Grand autodidacte scientifique, il réalise une multitude de découvertes dans une variété de domaines sans pour autant publier de livres. Il utilise ses microscopes pour effectuer ses recherches scientifiques. Celles-ci sont connues essentiellement grâce aux 190 lettres qu’il envoie à la Société royale de Londres dans lesquelles il détaille en néerlandais ses découvertes. N’ayant jamais appris le latin, ses lettres sont traduites en latin et en anglais par Henry Oldenburg, un diplomate allemand qui est aussi secrétaire de la Société royale.

La première grande découverte de Van Leeuwenhoek survient en 1674. Il a alors 41 ans. Grâce à son microscope, il est le premier scientifique à entrevoir les formes de vie unicellulaires qu’il nomme animalcules. Il s’empresse d’en informer la Société royale, qui reçoit son annonce avec incrédulité. Après tout, ce n’est qu’un amateur. Il lui faut trois ans pour les voir être finalement acceptées, après que Robert Hooke, le plus grand scientifique anglais du 17e siècle, eut vérifié ses observations.

Scepticisme des scientifiques anglais

En dépit du scepticisme des scientifiques anglais, il poursuit néanmoins ses recherches. Il découvre en 1675 les bactéries ayant formé du tartre sur ses dents sous son microscope. Il est le premier à décrire l’existence des bactéries sans toutefois en comprendre le rôle. Il constate leur présence aussi dans l’eau. Il estime alors que cela prendrait 10 000 bactéries pour équivaloir en volume à un petit grain de sable. Cette découverte est tellement brillante qu’aucun autre scientifique ne juge nécessaire d’observer les bactéries pendant plus d’un siècle.

Toujours grâce à son microscope, il découvre en 1677 les spermatozoïdes, qu’il décrit comme étant « un million de fois plus petits qu’un gros grain de sable avec une fine queue ondulante « . Très perspicace, il en conclut que l’ovule est fécondé lorsqu’un spermatozoïde le pénètre et que c’est l’œuf femelle qui va former un embryon. »

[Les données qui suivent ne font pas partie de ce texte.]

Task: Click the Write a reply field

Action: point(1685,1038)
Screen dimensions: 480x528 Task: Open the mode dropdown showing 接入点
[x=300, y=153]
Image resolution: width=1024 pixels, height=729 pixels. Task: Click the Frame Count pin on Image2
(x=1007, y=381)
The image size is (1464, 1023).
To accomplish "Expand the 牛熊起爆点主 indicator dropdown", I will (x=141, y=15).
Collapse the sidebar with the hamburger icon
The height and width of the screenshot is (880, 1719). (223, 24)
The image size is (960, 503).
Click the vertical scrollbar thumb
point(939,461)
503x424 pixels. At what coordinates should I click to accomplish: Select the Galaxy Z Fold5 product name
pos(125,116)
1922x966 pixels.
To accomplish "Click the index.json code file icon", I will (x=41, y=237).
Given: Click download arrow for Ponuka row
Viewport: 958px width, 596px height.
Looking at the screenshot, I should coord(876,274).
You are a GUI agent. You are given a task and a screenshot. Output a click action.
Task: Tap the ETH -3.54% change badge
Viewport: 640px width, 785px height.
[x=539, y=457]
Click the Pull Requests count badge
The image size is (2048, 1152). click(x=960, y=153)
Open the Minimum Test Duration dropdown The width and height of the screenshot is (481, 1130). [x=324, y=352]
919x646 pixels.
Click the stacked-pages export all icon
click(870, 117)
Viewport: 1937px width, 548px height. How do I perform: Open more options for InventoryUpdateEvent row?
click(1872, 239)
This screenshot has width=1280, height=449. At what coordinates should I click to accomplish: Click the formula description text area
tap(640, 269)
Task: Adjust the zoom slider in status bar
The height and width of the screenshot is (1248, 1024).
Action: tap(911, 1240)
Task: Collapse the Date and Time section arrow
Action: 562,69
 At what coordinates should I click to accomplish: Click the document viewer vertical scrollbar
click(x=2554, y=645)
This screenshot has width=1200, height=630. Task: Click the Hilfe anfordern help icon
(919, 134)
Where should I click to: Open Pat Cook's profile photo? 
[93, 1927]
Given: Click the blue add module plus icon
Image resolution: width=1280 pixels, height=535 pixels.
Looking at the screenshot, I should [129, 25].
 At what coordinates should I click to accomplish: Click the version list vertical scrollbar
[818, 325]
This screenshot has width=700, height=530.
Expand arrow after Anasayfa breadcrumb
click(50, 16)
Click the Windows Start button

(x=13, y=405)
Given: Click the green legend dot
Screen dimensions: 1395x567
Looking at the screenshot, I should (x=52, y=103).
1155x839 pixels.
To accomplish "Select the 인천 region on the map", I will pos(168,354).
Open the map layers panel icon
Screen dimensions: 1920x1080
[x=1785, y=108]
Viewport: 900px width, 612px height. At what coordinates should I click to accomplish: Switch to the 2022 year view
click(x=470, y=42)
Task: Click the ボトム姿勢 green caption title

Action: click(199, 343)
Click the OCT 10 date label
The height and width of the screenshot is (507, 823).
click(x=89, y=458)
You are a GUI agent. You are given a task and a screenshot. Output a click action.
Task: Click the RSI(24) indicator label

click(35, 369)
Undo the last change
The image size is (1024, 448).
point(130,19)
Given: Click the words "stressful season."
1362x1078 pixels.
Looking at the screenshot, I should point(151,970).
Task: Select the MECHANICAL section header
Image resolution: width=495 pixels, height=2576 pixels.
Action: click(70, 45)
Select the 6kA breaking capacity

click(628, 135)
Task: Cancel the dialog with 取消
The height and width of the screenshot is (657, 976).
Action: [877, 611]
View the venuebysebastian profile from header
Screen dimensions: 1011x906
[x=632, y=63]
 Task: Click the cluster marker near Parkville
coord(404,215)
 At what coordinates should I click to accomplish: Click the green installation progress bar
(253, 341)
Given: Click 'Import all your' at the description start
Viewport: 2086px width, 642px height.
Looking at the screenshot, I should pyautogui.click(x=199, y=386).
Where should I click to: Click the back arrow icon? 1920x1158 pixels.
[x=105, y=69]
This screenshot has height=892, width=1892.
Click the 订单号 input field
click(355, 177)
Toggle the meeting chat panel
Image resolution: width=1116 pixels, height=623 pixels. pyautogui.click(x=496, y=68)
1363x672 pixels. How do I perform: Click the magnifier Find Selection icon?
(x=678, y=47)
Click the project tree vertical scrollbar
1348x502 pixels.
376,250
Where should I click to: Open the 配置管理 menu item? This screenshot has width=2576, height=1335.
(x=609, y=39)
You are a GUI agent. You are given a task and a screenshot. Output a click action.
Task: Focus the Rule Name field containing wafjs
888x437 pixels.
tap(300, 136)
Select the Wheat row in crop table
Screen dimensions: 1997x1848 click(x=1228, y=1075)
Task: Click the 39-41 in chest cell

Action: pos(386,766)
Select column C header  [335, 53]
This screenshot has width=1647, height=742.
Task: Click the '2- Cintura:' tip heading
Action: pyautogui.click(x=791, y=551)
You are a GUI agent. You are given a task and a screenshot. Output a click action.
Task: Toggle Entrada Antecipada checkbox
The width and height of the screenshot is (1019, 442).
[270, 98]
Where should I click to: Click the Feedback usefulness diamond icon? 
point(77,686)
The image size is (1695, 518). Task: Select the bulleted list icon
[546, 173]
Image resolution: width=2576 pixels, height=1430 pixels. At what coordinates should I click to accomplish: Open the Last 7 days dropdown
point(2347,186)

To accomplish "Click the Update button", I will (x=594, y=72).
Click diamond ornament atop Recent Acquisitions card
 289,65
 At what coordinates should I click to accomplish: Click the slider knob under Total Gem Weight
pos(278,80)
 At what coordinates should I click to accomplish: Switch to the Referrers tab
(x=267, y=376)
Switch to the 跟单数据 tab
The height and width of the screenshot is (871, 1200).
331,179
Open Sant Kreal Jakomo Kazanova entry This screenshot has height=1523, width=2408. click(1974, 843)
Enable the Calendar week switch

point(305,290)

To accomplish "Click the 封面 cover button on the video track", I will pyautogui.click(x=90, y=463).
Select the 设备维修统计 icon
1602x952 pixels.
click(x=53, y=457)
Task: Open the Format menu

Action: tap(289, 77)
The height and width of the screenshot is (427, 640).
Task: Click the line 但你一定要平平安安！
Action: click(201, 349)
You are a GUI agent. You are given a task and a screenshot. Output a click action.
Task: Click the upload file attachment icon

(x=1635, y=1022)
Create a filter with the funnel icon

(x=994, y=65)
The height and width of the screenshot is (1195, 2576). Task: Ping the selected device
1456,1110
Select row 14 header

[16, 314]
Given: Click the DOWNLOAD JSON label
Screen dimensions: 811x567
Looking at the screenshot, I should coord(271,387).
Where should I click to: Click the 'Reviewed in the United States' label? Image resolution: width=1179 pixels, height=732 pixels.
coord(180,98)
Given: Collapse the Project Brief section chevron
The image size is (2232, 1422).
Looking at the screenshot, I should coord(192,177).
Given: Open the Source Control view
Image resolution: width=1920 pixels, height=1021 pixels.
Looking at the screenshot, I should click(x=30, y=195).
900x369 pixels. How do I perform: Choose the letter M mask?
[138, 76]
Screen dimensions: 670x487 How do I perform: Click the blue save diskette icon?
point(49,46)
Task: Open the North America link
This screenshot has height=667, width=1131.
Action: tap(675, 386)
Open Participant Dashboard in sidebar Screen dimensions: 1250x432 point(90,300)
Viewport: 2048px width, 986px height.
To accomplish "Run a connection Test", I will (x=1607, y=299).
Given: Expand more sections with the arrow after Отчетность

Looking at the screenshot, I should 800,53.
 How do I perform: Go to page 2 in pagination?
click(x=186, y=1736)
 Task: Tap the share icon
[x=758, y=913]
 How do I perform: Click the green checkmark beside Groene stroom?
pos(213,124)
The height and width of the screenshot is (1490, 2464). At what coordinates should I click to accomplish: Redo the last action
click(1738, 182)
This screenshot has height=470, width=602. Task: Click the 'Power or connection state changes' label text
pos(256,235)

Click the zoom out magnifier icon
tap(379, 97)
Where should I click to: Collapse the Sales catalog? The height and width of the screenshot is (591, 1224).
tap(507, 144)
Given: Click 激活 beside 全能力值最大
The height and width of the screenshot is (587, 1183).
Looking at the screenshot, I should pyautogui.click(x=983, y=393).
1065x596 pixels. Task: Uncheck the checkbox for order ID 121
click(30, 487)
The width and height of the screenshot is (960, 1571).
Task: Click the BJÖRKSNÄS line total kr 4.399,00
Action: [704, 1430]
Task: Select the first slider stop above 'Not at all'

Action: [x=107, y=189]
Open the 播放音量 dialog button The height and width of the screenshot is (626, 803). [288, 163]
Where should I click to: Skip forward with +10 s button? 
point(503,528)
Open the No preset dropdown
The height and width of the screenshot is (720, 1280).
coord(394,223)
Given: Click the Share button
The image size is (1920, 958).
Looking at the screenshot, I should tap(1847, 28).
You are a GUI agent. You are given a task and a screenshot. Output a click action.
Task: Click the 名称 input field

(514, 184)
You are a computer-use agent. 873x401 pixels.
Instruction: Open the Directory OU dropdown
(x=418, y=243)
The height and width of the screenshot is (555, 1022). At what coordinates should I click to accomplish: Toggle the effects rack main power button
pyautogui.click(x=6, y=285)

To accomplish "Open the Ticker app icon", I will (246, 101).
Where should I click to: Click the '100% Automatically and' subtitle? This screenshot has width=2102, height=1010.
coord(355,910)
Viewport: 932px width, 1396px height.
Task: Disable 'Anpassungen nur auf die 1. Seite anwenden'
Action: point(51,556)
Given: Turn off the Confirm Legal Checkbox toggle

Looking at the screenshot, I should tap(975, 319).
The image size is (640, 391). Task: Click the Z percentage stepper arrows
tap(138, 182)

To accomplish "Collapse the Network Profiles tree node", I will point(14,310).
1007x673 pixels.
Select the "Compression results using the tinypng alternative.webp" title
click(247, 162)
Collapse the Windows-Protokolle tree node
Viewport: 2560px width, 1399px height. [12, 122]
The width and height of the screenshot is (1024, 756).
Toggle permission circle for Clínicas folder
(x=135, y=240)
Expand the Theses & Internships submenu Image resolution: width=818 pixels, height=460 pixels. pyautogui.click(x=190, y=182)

En 1680, la Société royale, très impressionnée par ses découvertes, décide de l’élire membre. Parmi ses lettres, la Société en considère deux comme étant majeures. Il y a d’abord celle sur les spermatozoïdes à partir du sperme fourni par un étudiant en médecine. Puis une seconde portant sur l’analyse du sang qu’il tire de sa propre main. Il note alors que le sang est « composé de globules rouges nageant dans un fluide cristallin semblable à l’eau » et que les globules sont « 25 000 fois plus petits qu’un grain de sable ».

Leeuwenhoek n’arrête pas pour autant ses observations. En 1683, il découvre que les capillaires lymphatiques contiennent « un liquide blanc, comme du lait « et observe le flux sanguin dans de minuscules capillaires. Il confirme ainsi la théorie de William Harvey sur la circulation sanguine. Il examine aussi la vie des asticots et des puces. En disséquant les pucerons, il découvre leur système de fécondation.

Son élection à la Société royale couronne sa carrière et lui confère le titre de véritable scientifique. Il s’acquiert une renommée internationale. Guillaume d’Orange, la reine Anne d’Angleterre, le tzar Pierre le Grand et le célèbre mathématicien Gottfried Wilhelm Leibniz viennent le voir.

Sa contribution au développement de la microbiologie est fondamentale. Ses expériences sont si ingénieuses qu’elles le classent parmi les plus grands scientifiques de l’Histoire. On le considère à juste titre comme le père de la microbiologie. Et en ce sens, son apport est essentiel au développement de l’épidémiologie. 

Gilles Vandal est historien de formation et professeur émérite à l’École de politique appliquée de l’Université de Sherbrooke.